How much does this delay the PC desire to return to the Grell? “Gather Information” is a skill that takes considerable time to perform. I thought they (PC’s, not players) wanted to hire these mercenaries and get back to Grell slaying without delay. Do the PC’s have the patience to run extensive background checks, contrary to the player’s desire for immediacy? Is “You return to the Grell’s lair two weeks later” satisfactory to the players, even if it takes 2 minutes of table time or less? Hussar seemed to indicate some in-game time pressure to get past the Grell.

Maybe Hussar and I are the only ones on these boards who have encountered such GMs, but in my part of the world they were a dime-a-dozen at least in the late 80s through late 90s. (Maybe still today, but I don't get out as much as I used to.)

Maybe you are the only ones who project that approach on every situation with the assumption you will be gaming with a poor GM. If you expect every GM to be a lousy one, I am surprised you would still bother to game.

But, also, why "at best"? Why do I get poor results when I want to skim over a scene?

I would suggest you surrender any control over the results. You want to dictate the precise results with no effort or resources expended.

Not quite. I'm a player, and DM, who presumes that this level of minutia is a given and I simply don't even reference it. If you are going out into a winter scene, of course you have winter clothes, even if it's not on your character sheet, unless there is a reason why you don't that is established in play. For example, you are teleported naked into the snow would be a good reason why you don't have any winter clothes.

OK, you’ve been travelling through standard territory for some time when you discover a location you wish to go to is on another plane. You Plane Shift. Turns out this new location is arctic cold. Were you carrying cold weather gear through a temperate zone, or is it reasonable to question whether you have immediate access to such gear? I would certainly expect players knowing they are headed into arctic climes to purchase cold weather gear. I would also note that “purchase means “sacrifice the in-game resource of cash in exchange for cold weather gear”, not “assume the character has a full wardrobe with him at all times with clothing suitable for every occasion and climate”.

So, yeah, I view a DM who would consider a wanted criminal to be the "best" to be an aha-gotcha DM and not someone I would care to play with.

I suspect some PC’s might also be wanted criminals. Are they aha-gotcha players?

The problem is, the players cannot ever know when that 10% will come up, so, they have to treat EVERY situation as that 10%. They can never skip by any scene because there is a non-zero chance that they will get lame horses, or miss needed resources, or get lame men-at-arms. Not because they are doing anything wrong, particularly, but, because they know that if they don't treat every scene as having complications, then the one that they don't will bite them on the ass.

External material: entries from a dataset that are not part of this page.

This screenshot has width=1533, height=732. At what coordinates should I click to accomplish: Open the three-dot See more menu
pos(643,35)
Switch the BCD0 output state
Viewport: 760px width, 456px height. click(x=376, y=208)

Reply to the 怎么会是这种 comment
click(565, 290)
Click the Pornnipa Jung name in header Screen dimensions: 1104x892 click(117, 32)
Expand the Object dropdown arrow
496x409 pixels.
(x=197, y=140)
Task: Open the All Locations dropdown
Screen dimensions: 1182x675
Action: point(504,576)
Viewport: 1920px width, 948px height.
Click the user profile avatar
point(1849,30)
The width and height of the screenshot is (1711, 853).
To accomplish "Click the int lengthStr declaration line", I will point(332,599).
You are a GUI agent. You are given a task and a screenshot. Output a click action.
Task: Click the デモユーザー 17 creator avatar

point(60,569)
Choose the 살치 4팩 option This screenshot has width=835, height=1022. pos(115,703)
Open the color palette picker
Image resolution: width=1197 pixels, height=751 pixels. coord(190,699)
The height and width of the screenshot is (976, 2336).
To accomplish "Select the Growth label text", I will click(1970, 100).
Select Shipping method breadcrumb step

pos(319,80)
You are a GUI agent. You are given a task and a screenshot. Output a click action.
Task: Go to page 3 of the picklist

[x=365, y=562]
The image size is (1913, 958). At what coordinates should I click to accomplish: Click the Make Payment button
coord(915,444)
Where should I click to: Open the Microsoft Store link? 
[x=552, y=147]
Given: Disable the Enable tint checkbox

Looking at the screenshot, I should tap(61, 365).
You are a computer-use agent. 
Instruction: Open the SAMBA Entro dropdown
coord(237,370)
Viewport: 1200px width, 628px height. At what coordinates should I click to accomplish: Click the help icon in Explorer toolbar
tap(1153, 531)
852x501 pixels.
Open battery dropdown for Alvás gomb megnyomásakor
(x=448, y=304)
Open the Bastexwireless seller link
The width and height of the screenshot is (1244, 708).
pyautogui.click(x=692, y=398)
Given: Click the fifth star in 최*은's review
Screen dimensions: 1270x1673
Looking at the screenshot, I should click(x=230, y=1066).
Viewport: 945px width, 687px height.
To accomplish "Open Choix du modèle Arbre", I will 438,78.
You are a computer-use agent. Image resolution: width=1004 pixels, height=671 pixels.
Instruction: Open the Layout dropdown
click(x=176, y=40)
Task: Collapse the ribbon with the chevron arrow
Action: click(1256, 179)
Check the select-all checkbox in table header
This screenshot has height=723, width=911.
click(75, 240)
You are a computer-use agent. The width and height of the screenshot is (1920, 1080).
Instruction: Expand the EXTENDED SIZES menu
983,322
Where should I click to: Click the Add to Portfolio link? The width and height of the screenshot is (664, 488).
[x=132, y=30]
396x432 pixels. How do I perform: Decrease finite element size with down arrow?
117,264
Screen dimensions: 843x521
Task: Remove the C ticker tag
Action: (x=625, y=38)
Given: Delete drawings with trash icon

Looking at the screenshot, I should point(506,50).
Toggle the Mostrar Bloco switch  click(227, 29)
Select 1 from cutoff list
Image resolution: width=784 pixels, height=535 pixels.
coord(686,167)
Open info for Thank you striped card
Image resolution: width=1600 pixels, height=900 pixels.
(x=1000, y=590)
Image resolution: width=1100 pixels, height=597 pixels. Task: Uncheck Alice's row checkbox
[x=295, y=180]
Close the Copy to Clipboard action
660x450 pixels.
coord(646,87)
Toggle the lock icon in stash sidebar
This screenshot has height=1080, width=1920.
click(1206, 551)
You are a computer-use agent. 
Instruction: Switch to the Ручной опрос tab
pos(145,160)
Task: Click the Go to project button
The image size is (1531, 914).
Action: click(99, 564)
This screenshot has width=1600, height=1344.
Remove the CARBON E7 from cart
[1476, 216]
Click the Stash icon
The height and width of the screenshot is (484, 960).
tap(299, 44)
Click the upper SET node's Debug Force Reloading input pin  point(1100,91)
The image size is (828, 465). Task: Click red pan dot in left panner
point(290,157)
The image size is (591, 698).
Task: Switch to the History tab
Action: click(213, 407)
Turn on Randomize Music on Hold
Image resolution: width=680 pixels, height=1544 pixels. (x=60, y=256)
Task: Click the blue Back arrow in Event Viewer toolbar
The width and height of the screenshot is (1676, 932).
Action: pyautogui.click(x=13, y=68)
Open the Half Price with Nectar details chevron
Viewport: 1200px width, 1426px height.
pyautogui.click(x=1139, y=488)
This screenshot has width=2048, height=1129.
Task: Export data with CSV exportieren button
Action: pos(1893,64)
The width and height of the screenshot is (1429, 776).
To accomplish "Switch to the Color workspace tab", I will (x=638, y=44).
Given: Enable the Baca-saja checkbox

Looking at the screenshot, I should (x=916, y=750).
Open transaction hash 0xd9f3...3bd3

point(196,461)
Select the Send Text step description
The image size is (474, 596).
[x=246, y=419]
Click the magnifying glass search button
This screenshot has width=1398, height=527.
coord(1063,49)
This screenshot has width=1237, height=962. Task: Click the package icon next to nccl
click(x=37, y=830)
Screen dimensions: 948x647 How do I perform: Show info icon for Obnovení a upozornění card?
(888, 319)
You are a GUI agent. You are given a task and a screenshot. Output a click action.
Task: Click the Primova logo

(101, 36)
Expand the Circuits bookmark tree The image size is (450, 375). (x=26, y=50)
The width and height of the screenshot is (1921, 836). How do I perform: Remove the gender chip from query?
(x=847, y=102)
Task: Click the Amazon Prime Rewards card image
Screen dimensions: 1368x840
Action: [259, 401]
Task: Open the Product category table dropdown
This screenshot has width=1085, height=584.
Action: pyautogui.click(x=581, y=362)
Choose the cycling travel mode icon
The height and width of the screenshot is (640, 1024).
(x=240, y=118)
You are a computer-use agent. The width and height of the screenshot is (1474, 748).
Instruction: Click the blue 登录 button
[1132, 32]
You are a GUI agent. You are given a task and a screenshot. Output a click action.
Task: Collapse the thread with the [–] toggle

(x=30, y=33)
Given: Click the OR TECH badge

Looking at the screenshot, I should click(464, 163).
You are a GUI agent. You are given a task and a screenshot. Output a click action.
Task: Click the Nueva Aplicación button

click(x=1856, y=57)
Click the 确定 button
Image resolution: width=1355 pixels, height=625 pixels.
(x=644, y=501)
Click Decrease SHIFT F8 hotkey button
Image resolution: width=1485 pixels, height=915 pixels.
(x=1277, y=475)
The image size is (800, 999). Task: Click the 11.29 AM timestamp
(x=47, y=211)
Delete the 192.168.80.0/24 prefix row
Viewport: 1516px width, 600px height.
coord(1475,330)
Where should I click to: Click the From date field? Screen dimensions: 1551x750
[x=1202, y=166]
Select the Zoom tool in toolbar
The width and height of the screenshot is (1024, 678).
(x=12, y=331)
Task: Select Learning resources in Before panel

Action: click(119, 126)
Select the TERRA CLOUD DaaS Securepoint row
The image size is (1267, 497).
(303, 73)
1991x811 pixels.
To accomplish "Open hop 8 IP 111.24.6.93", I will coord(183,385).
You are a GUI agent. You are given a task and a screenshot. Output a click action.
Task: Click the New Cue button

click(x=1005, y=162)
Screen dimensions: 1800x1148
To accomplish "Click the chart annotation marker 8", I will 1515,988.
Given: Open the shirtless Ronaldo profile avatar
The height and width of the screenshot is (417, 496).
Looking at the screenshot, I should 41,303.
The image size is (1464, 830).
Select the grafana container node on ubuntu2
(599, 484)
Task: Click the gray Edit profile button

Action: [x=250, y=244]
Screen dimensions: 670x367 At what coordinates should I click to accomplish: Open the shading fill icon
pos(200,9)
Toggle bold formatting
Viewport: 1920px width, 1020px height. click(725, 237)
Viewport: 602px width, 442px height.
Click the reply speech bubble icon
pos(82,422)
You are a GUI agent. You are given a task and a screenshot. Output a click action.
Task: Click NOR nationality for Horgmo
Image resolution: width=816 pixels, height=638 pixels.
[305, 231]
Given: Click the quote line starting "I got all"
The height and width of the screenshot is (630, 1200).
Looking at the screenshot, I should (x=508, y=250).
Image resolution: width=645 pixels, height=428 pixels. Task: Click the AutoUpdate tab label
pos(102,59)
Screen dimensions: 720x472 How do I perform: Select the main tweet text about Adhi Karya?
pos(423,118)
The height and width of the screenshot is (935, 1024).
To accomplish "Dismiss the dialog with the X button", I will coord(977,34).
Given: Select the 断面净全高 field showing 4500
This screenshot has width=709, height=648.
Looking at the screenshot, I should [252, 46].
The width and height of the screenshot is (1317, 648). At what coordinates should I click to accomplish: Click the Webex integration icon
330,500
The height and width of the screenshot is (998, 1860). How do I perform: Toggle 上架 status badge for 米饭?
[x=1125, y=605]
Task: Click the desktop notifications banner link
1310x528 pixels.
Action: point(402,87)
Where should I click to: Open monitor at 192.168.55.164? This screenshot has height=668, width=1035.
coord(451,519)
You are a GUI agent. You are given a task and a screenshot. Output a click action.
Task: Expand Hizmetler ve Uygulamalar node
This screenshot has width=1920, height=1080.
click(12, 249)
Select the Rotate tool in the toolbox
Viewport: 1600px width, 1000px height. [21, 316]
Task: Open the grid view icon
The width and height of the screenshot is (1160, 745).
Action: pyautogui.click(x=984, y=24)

For myself, I don’t like the concept of PC’s being completely paranoid lunatics with food tasters, contingency plans for buying groceries, etc. etc. But I also don’t like playing a game where everything is simple, predictable and obvious. That means I accept the GM will throw in complications at time, and I accept that no, my PC would not have pre-tested every possible purchase to ensure no possibility he would ever be placed at a disadvantage. I trust the GM not to abuse that aspect of his control over the game (just as you trust your players not to abuse the “sure you can have reasonable equipment” rule).

I think the key thing to note here is that Celebrim and Nagol (and likely others) prefer a simulationist style where everything is set up and can't just be handwaved while Hussar and Permerton (and likely others) see the game as being there to be fun first and foremost, even if a sense of verisimilitude is lost by breaking the simulation to get on with more interesting things. Neither way of playing the game is, in and of itself, wrong. The only wrong part would be if those people come together and their massive differences in what they expect the game to be led to problems for themselves and other people.

I’ll give you the benefit of the doubt that it is unintentional, but I find the statement that one approach prioritizes fun to strongly indicate a negative view of the other approach, which is by implication less or no fun.

Ok, the setup is that we want to hire 6 mercenaries (1st level warriors/commoners - keep it 3e) and 10 applicants have shown up. Let's not get into how the hiring was done, it's not really a big issue. There's many ways that could be handled, and that's more or less up to the table. So, on with hiring. Let's say the group does the right thing. They interview each prospective troop and pick the six they like. Takes about 40 minutes of table time. Reasonable?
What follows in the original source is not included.